I tried out some of the art shops at City Market, and had a lovely, long talk with Sandra Edgar Davis, the owner of the Signature Gallery. She was so inspiring! Her shop displays local artists, and her own work is bright and humorous. She told me about Savannah's mysterious and wonderful Red Cat. At a nearby gallery, I watched an artist do some knife painting, then saw that he had more work displayed a few doors down. He seems to be doing a booming business, but the stuff he does seems to be all the same thing: tree branches with smooshies between the limbs. Occasionally he'll put a local statue landmark in front of the trees, but do that in flat brushwork while the trees are done with knife work, so it looks discombobulated.

All ships in the harbor, and all that, I guess. More power to him.

I also checked out the Blick megastore because I'd been told it was so very, very much more than Raleigh's own Jerry's Artarama. It was nice. Wider aisles, neater displays. Higher prices. I was impressed by their collection of 200ml paint tubes, and asked where they kept their alkyds. I've been thinking about getting those in larger tubes to make me loosen up more, but Jerry's doesn't carry them.

"Alkyds?" the clerk blankly asked. She'd never heard of it. She didn't really think the medium existed. So much for Blick.

Got a takeout salad for dinner, convinced a McDonalds that no, they really did make breakfasts all day now, and so got a breakfast biscuit, returned the rental car, caught the shuttle back to the hotel, and packed for the return trip. The next morning I heated up the biscuit, and by golly the hotel let me take the shuttle to Amtrak. (The night before, they said I'd likely have to get a cab. $$!!)
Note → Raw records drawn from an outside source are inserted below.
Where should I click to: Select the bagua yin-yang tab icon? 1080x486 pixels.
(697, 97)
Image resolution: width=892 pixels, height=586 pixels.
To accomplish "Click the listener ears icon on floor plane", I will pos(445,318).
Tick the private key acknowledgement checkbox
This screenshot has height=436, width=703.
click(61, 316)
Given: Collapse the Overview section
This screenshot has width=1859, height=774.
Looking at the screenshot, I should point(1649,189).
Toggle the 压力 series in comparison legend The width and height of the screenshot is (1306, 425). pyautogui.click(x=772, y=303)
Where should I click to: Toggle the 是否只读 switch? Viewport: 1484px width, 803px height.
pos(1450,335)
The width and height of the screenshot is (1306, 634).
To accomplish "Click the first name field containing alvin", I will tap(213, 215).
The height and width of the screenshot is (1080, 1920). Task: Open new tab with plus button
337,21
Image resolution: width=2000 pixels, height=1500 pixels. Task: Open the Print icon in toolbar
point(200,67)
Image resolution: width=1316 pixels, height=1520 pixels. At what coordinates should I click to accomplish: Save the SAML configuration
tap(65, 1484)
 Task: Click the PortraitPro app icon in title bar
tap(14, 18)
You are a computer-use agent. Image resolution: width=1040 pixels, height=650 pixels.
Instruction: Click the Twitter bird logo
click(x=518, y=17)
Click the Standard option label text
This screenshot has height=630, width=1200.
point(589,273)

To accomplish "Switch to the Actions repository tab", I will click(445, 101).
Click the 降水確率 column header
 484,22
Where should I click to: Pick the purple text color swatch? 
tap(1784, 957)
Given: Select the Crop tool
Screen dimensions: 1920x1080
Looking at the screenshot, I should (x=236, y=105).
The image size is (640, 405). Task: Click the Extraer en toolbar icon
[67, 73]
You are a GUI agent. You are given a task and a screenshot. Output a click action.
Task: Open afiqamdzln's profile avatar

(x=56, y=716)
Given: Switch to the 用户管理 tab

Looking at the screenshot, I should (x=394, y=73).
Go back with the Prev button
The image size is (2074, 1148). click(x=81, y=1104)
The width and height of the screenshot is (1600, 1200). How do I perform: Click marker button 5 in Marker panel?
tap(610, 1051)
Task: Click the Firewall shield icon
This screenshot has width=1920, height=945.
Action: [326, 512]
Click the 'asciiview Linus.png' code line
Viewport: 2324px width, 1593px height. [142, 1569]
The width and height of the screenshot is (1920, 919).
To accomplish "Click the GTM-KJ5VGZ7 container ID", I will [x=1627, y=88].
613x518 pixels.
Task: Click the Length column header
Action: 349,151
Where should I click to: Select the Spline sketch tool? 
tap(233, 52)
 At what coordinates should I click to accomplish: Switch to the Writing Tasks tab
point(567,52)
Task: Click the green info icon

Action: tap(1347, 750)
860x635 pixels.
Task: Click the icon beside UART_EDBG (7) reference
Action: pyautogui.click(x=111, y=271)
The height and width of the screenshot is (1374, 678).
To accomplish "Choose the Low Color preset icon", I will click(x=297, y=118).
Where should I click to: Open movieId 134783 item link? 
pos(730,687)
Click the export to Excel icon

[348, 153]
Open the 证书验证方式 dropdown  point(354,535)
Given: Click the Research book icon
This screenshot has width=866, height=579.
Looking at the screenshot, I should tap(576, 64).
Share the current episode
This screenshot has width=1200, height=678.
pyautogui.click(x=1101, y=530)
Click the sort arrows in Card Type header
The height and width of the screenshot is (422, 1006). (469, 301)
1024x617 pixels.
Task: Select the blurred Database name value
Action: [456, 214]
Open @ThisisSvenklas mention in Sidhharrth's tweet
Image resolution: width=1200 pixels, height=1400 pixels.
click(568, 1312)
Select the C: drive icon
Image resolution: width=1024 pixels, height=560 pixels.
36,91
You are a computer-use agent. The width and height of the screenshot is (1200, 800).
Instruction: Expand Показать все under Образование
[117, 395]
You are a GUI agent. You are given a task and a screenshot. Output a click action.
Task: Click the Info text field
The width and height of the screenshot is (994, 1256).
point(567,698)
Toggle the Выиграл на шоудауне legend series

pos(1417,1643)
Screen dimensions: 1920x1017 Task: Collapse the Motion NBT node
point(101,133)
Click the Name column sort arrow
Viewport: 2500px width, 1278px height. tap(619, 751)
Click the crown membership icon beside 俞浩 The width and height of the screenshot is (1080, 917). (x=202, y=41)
At Amtrak they gave us 15 minute warning to get our tickets before the window closed for a while, so I dashed to the ladies' room before the train would come. I heard the speakers say, "Wah wah wah," and I ambled out again… to an empty lobby. There was the train! Run, run, run! Turns out it waited until the proper departure time, so I could have walked, but still—!

At Wilson the Carolinian was "only" running an hour late. Got home safe & sound, but I haven't checked yet how much damage I did to the Mastercard.

I think I'd like to take some Homes tours in Savannah/Charleston, but other than that I think I saw everything that needed to be seen. Definitely worth a trip to those who haven't been. Have you?